━━━━━ Material provided

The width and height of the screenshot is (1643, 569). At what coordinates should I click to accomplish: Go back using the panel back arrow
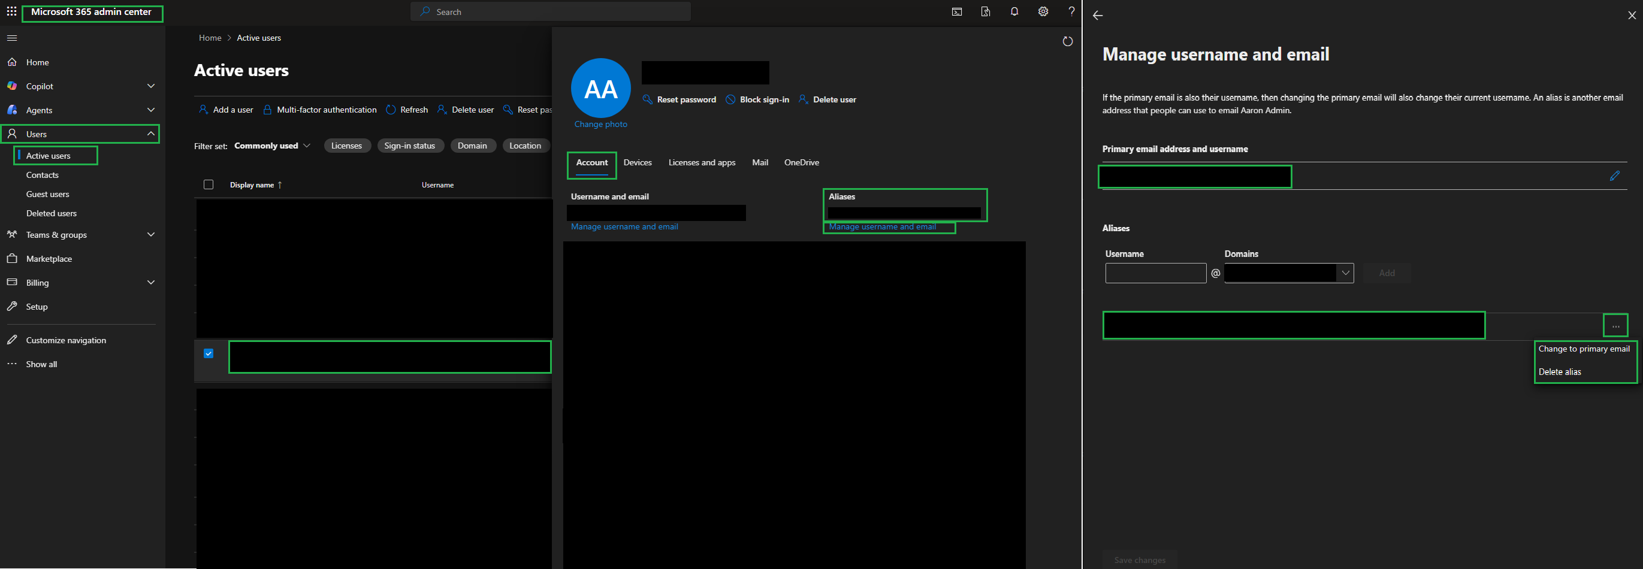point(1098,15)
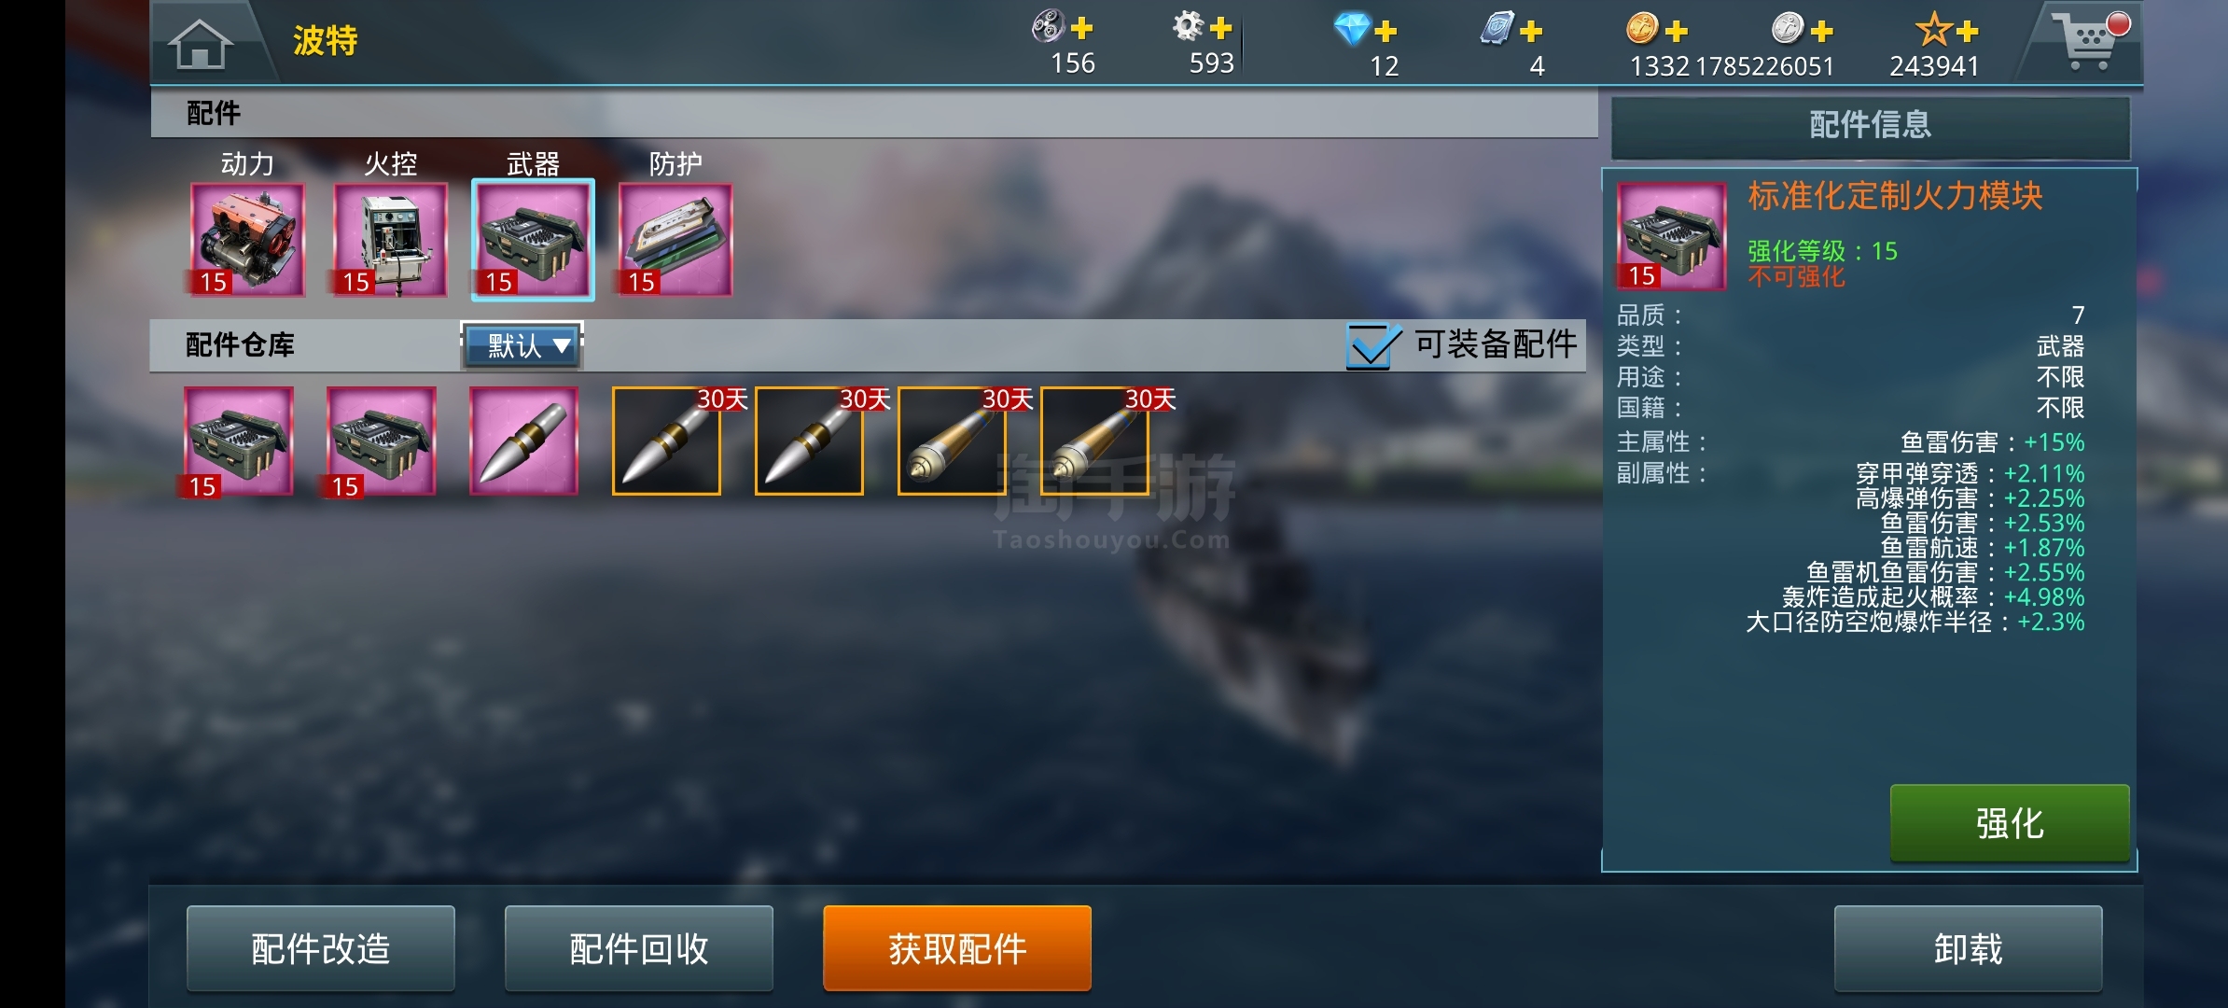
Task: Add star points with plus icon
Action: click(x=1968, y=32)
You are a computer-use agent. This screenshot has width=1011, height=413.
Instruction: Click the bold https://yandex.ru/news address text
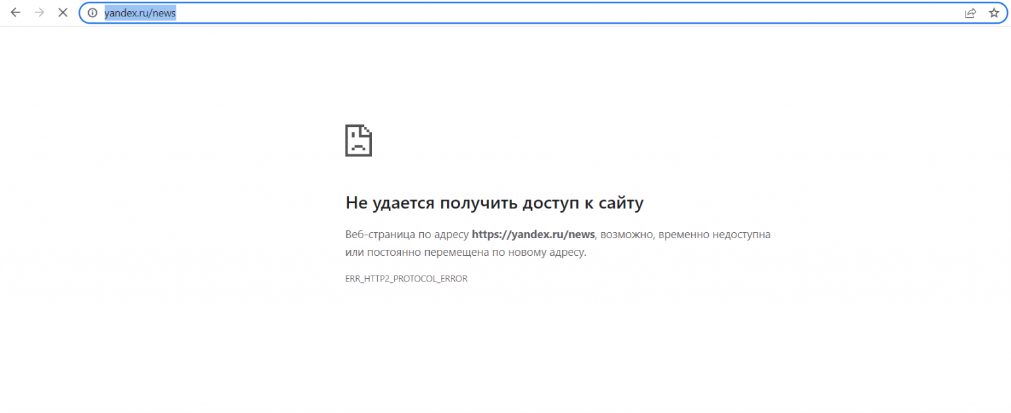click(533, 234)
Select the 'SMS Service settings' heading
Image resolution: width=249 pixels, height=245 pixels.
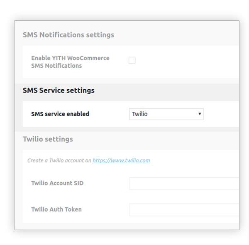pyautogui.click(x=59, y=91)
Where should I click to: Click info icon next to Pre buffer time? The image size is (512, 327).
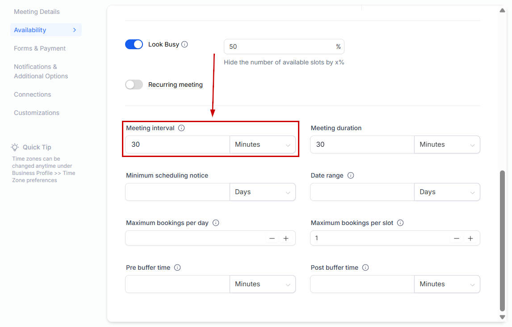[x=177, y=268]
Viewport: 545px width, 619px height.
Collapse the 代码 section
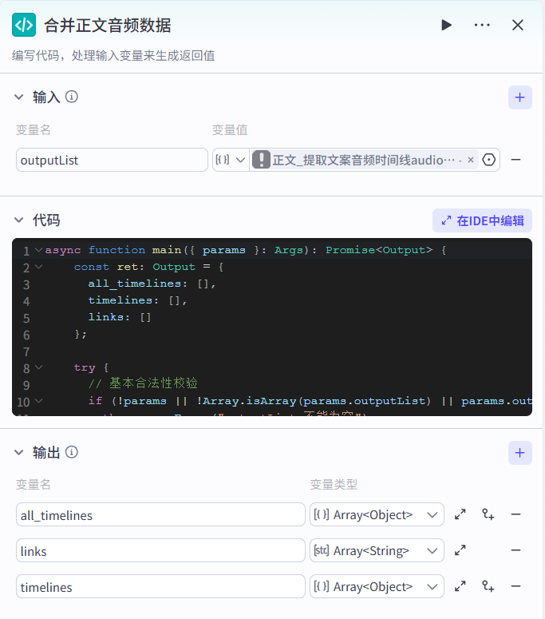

━━━━━━━━━━

▶ Your goal
Put every line of the listing above into a numbered list, leaving out blank lines and the pictures.

▶ Solution below
1. The width and height of the screenshot is (1643, 569). At what coordinates should I click to accomplish: Go back using the panel back arrow
2. point(1098,15)
3. Task: Add star points with plus icon
4. Action: click(x=1968, y=32)
5. You are a computer-use agent. This screenshot has width=1011, height=413.
6. Instruction: Click the bold https://yandex.ru/news address text
7. click(533, 234)
8. Select the 'SMS Service settings' heading
9. Image resolution: width=249 pixels, height=245 pixels.
10. pyautogui.click(x=59, y=91)
11. Where should I click to: Click info icon next to Pre buffer time? The image size is (512, 327).
12. [x=177, y=268]
13. Viewport: 545px width, 619px height.
14. Collapse the 代码 section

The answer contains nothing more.